■ **What you need to do**
Answer these from the interview about AI-assisted coding.
(a) According to Takuya, the AI's skill is already beyond what level of developer?
(b) What share of the new project does Hiroshi say he lets AI handle?
(c) What does Takuya do with AI-written code before he commits it?

■ **Given text**
☆ ☆ ☆ ☆

Hiroshi: So my impression of you, Takuya — even before AI you were heavily into indie dev, and among indie devs you have really high technical skill. You've contributed to open source from way back, you can do Electron performance tuning and app optimization. So I'd love to ask how you're feeling about this AI vibe-coding era right now.

Takuya: It's super fun. I've been writing about this in recent blog posts too — AI is so pervasive that avoiding it is impossible. Honestly, in terms of skill, the AI is already beyond a new grad.

But in terms of how I use it — it's polarized maybe. There's the extreme type who just lets AI do everything and doesn't even read the code AI wrote, and on the other side the type who only uses AI as chat. I feel the graph kind of looks like that, and I'm sitting in the middle. The code AI writes, I basically read line by line, review it, and only commit once I'm satisfied — that's how I use it.

Because there are paying users already on the product, I can't just drop in irresponsible code. To ship something I'm ultimately responsible for, I have to review every single line. So firing up 10 or 20 agents and producing tons of stuff at insane speed — that's not how I'm using it right now. I always look at things one at a time.

Hiroshi: Yeah, I get it. I've been making something new lately, and since the new thing has no users, I can make breaking changes freely. But when I'm working on minto, there's already thousands, like 10,000 lines of code that humans wrote — that I wrote — and there are existing users. So I really can't cut corners line by line. But for the new project, I'm letting AI do about 90% of it. I do review it, but it's pretty much half-self-driving — like 70% autopilot.

Takuya: That feeling of "I can't fully trust AI yet" when you've already written an existing service by hand and it has users — I totally get it. When you're starting something completely from scratch with AI involved, the cost of writing is basically zero, so you can make breaking changes without hesitation. Like if you're making a new web page, a landing page — at that moment I'd definitely use AI, but in the trial-and-error process I'd be tossing out the code I just wrote. Just spinning the PDCA loop at insane speed, getting closer to the shape little by little.

☆ ☆ ☆ ☆

■ **Information provided**
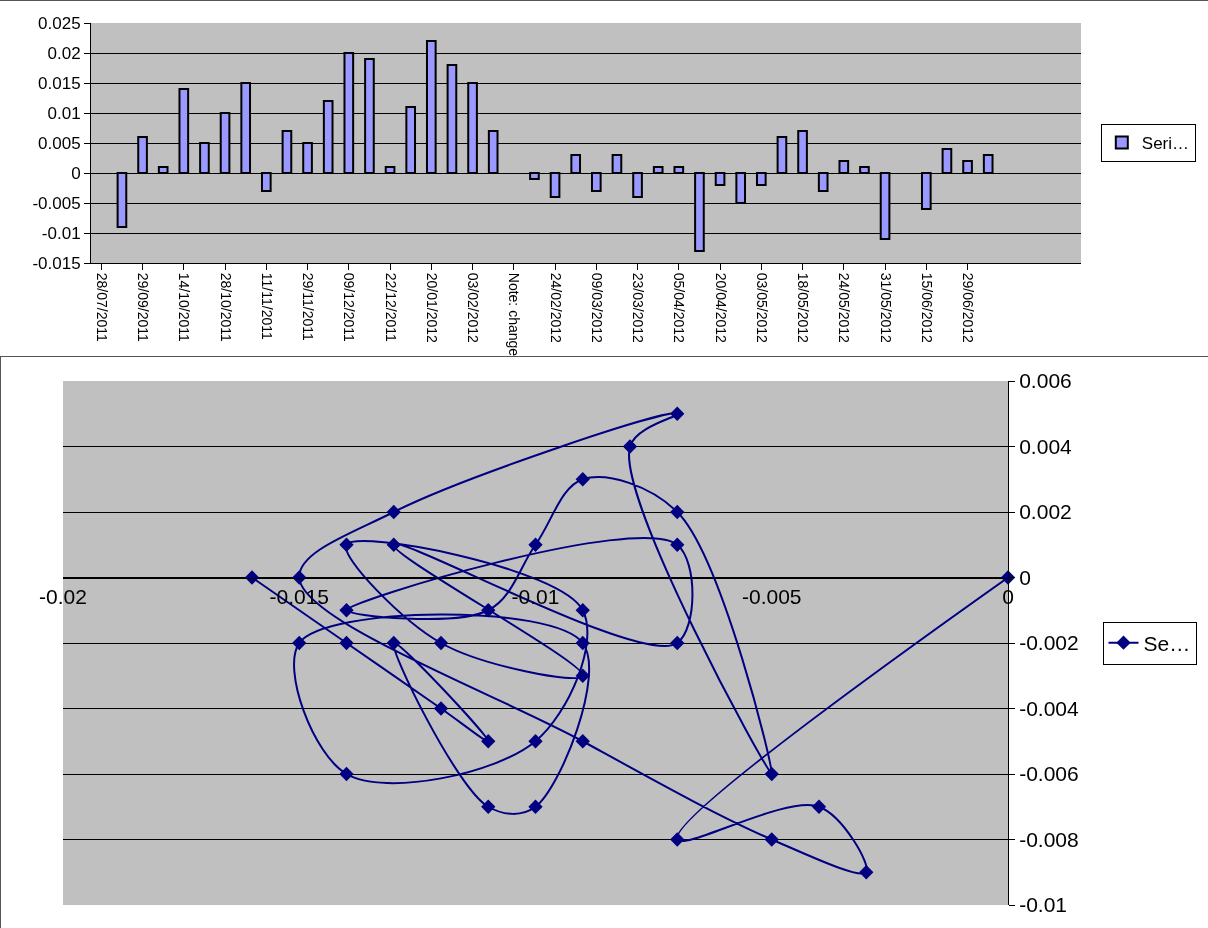  Describe the element at coordinates (102, 308) in the screenshot. I see `x-tick-label: 28/07/2011` at that location.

☆ ☆ ☆ ☆

■ **Written response**
(a) A new grad.
(b) About 90%.
(c) He reads it line by line and reviews it, committing only once he is satisfied.